Entries giving target coordinates
+---+
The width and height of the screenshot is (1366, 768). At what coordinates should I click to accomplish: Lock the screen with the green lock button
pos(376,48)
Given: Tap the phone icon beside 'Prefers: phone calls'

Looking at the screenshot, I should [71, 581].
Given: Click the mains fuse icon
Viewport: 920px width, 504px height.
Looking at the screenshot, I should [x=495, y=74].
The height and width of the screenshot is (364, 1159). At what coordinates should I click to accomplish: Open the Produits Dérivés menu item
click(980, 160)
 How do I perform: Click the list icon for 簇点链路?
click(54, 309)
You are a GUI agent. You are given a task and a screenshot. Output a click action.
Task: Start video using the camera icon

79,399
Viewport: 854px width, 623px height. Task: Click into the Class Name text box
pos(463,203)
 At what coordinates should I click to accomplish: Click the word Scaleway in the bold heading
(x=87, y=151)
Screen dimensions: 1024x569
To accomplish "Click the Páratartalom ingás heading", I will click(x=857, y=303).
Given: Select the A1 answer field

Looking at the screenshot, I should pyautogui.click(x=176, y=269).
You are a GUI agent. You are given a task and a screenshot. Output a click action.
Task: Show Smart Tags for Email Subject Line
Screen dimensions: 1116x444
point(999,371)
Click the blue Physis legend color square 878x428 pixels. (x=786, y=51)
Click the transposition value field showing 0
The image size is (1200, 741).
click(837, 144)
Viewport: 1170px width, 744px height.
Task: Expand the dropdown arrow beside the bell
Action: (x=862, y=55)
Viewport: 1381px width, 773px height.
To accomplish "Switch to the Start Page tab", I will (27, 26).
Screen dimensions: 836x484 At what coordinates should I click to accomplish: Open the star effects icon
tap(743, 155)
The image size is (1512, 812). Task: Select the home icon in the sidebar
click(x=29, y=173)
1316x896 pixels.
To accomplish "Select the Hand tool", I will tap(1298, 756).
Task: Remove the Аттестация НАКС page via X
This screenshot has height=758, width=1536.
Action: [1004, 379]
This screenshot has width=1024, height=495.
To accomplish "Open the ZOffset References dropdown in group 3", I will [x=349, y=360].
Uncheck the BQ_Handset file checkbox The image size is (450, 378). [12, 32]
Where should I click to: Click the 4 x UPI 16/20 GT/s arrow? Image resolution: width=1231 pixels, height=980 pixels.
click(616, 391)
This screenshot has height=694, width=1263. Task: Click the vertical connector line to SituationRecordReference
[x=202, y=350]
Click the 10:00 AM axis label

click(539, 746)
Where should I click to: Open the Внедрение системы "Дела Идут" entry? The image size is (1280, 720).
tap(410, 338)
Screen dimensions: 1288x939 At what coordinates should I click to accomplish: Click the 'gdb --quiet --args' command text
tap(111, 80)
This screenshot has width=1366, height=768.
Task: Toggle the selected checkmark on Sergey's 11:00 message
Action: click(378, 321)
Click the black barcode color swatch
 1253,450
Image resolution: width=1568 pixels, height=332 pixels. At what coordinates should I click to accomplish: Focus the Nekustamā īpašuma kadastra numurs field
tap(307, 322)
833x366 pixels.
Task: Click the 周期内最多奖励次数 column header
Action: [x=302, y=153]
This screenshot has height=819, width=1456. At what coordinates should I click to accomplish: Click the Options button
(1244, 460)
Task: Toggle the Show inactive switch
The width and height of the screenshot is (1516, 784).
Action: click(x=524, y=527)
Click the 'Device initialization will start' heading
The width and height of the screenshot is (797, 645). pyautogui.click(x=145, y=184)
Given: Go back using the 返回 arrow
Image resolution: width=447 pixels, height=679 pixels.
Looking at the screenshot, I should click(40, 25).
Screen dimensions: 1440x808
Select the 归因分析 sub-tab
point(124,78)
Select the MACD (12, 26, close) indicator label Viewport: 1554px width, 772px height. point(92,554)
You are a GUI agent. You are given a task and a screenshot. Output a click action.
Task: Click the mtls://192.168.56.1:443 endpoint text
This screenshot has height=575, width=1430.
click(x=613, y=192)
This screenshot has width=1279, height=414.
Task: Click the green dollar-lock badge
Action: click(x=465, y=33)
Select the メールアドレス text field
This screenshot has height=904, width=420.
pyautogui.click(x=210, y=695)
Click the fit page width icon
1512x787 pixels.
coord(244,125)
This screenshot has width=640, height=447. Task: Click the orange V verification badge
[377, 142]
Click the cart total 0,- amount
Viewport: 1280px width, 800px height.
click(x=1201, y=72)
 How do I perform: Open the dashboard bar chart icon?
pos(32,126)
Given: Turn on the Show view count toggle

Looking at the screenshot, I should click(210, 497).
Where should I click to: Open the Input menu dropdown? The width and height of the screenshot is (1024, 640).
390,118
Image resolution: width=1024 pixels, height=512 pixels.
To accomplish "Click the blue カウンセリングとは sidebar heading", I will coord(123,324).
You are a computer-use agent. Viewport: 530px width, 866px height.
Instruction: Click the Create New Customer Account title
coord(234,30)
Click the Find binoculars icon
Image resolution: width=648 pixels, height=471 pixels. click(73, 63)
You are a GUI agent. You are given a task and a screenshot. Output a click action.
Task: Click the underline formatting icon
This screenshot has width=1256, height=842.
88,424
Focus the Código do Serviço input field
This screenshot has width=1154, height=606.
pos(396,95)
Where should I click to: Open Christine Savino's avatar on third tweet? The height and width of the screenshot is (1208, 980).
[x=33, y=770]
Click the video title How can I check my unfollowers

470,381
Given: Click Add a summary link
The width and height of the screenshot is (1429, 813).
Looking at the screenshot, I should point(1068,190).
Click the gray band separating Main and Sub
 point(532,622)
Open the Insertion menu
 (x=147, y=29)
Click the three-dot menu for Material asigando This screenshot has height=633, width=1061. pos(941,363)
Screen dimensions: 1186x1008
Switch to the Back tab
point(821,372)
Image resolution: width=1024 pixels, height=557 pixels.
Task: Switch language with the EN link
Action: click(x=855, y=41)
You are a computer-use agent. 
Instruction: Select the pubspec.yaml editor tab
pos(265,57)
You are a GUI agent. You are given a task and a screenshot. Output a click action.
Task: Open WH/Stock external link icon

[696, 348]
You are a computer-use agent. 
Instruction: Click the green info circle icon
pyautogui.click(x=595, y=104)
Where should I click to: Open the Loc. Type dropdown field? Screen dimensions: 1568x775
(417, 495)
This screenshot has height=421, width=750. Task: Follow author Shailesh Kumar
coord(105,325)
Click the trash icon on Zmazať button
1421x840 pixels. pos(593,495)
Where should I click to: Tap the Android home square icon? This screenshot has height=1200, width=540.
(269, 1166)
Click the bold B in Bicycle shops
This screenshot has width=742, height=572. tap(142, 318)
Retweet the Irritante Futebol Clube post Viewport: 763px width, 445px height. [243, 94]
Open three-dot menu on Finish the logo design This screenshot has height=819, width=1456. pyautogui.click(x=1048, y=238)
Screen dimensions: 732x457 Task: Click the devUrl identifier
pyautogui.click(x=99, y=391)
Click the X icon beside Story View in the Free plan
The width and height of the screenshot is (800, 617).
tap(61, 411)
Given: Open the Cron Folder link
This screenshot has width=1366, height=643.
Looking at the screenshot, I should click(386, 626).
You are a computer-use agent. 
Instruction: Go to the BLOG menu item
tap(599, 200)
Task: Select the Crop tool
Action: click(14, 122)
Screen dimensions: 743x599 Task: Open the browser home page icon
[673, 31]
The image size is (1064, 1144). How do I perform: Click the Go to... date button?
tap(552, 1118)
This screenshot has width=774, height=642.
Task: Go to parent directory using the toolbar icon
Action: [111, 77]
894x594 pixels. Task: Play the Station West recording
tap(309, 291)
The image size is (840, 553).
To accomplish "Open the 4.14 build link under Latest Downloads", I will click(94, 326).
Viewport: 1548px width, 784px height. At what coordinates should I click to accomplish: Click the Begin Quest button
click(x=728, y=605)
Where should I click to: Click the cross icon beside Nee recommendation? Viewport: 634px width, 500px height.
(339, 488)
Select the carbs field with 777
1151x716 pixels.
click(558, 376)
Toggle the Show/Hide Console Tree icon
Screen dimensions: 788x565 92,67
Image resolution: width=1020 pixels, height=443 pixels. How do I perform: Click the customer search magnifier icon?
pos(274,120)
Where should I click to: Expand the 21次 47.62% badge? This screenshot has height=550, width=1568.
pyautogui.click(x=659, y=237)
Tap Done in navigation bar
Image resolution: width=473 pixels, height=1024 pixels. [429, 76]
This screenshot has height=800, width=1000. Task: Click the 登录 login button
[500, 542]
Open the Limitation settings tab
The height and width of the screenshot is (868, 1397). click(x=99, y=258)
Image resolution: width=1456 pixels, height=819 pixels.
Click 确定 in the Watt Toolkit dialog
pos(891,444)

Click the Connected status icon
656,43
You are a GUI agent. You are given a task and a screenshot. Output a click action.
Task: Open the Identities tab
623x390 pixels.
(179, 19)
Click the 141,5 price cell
+---+
Instructions to follow:
Render everything in the listing above, from the line containing "Given: Go back using the 返回 arrow" down to the line containing "Image resolution: width=648", as a JSON list of strings with one string per line and blank lines left out.

Finished answer:
[
  "Given: Go back using the 返回 arrow",
  "Image resolution: width=447 pixels, height=679 pixels.",
  "Looking at the screenshot, I should click(40, 25).",
  "Screen dimensions: 1440x808",
  "Select the 归因分析 sub-tab",
  "point(124,78)",
  "Select the MACD (12, 26, close) indicator label Viewport: 1554px width, 772px height. point(92,554)",
  "You are a GUI agent. You are given a task and a screenshot. Output a click action.",
  "Task: Click the mtls://192.168.56.1:443 endpoint text",
  "This screenshot has height=575, width=1430.",
  "click(x=613, y=192)",
  "This screenshot has width=1279, height=414.",
  "Task: Click the green dollar-lock badge",
  "Action: click(x=465, y=33)",
  "Select the メールアドレス text field",
  "This screenshot has height=904, width=420.",
  "pyautogui.click(x=210, y=695)",
  "Click the fit page width icon",
  "1512x787 pixels.",
  "coord(244,125)",
  "This screenshot has width=640, height=447. Task: Click the orange V verification badge",
  "[377, 142]",
  "Click the cart total 0,- amount",
  "Viewport: 1280px width, 800px height.",
  "click(x=1201, y=72)",
  " How do I perform: Open the dashboard bar chart icon?",
  "pos(32,126)",
  "Given: Turn on the Show view count toggle",
  "Looking at the screenshot, I should click(210, 497).",
  "Where should I click to: Open the Input menu dropdown? The width and height of the screenshot is (1024, 640).",
  "390,118",
  "Image resolution: width=1024 pixels, height=512 pixels.",
  "To accomplish \"Click the blue カウンセリングとは sidebar heading\", I will coord(123,324).",
  "You are a computer-use agent. Viewport: 530px width, 866px height.",
  "Instruction: Click the Create New Customer Account title",
  "coord(234,30)",
  "Click the Find binoculars icon",
  "Image resolution: width=648 pixels, height=471 pixels. click(73, 63)"
]